#### DESCRIPTION OF THE TASK
Retype every entry from the line containing "Open the Ring_Peace user profile link" down to the line containing "click(118, 26)", keeping both of those lines. Leave the pictures out of your answer.

#### DATA TO USE
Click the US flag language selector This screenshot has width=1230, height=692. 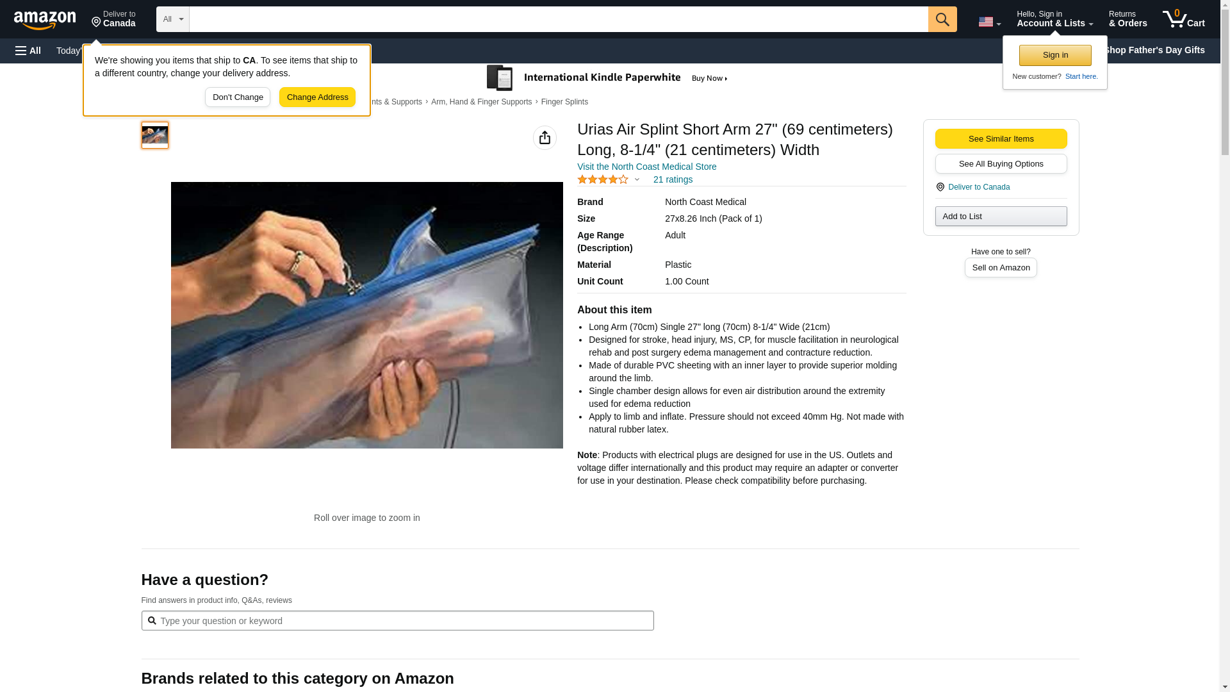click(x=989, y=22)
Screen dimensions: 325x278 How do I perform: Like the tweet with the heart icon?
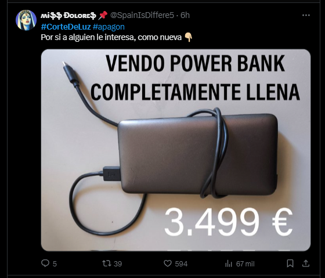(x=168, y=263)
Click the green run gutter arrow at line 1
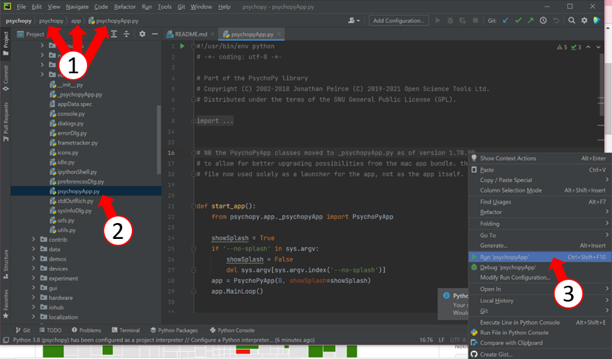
--
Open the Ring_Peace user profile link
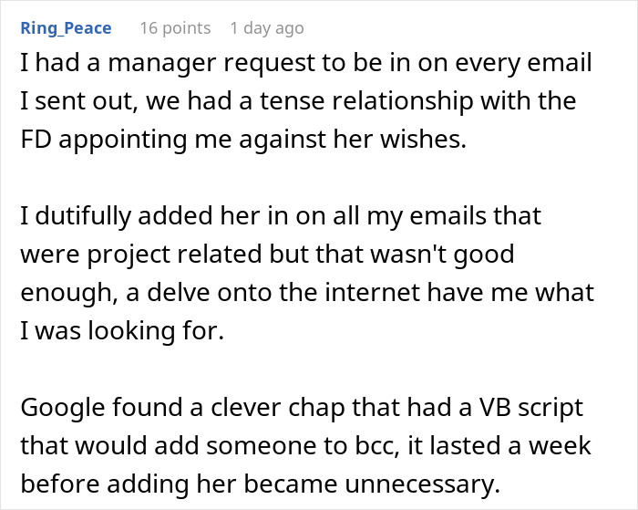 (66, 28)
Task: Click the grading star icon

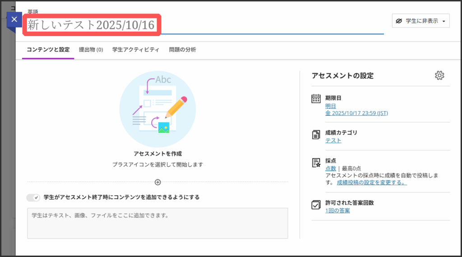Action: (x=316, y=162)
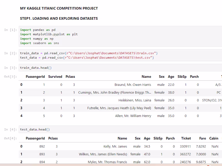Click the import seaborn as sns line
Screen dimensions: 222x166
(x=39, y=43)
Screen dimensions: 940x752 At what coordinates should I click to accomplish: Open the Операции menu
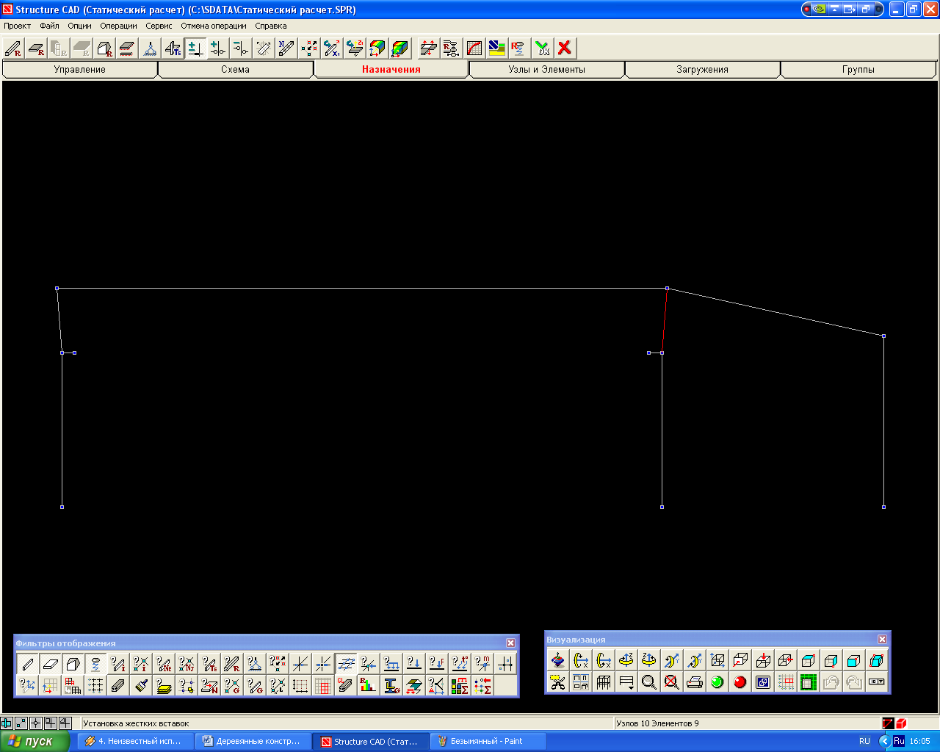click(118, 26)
--
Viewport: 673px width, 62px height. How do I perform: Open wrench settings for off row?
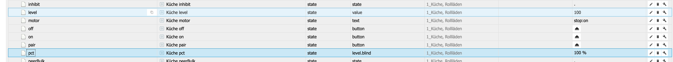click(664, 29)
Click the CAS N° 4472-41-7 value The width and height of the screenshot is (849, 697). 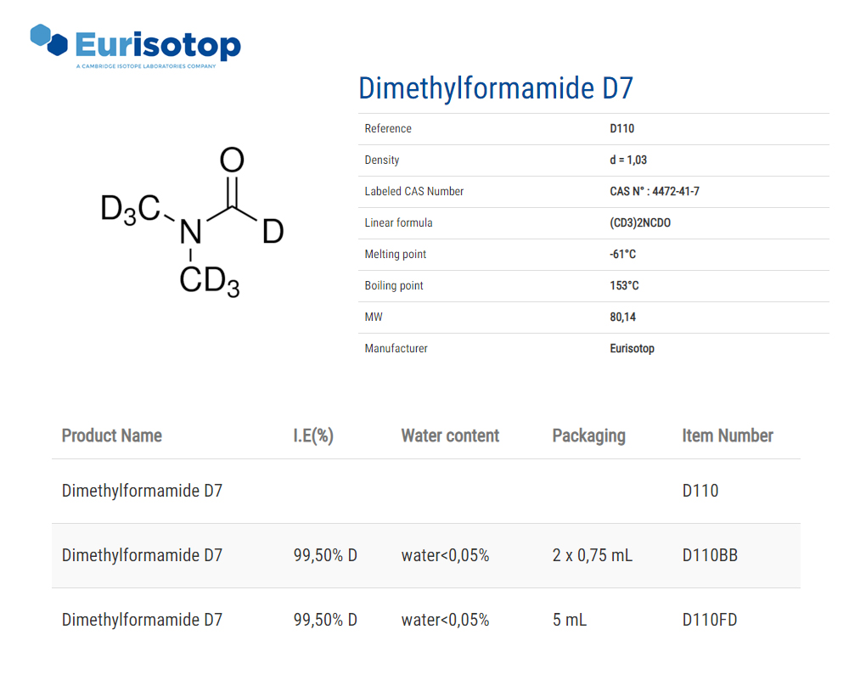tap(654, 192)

#### WRITTEN RESPONSE
Open the Ring_Peace user profile link
 (66, 28)
Task: Click the grading star icon

Action: (x=316, y=162)
Click the import seaborn as sns line
Screen dimensions: 222x166
(x=39, y=43)
Screen dimensions: 940x752 At what coordinates should I click to accomplish: Open the Операции menu
click(118, 26)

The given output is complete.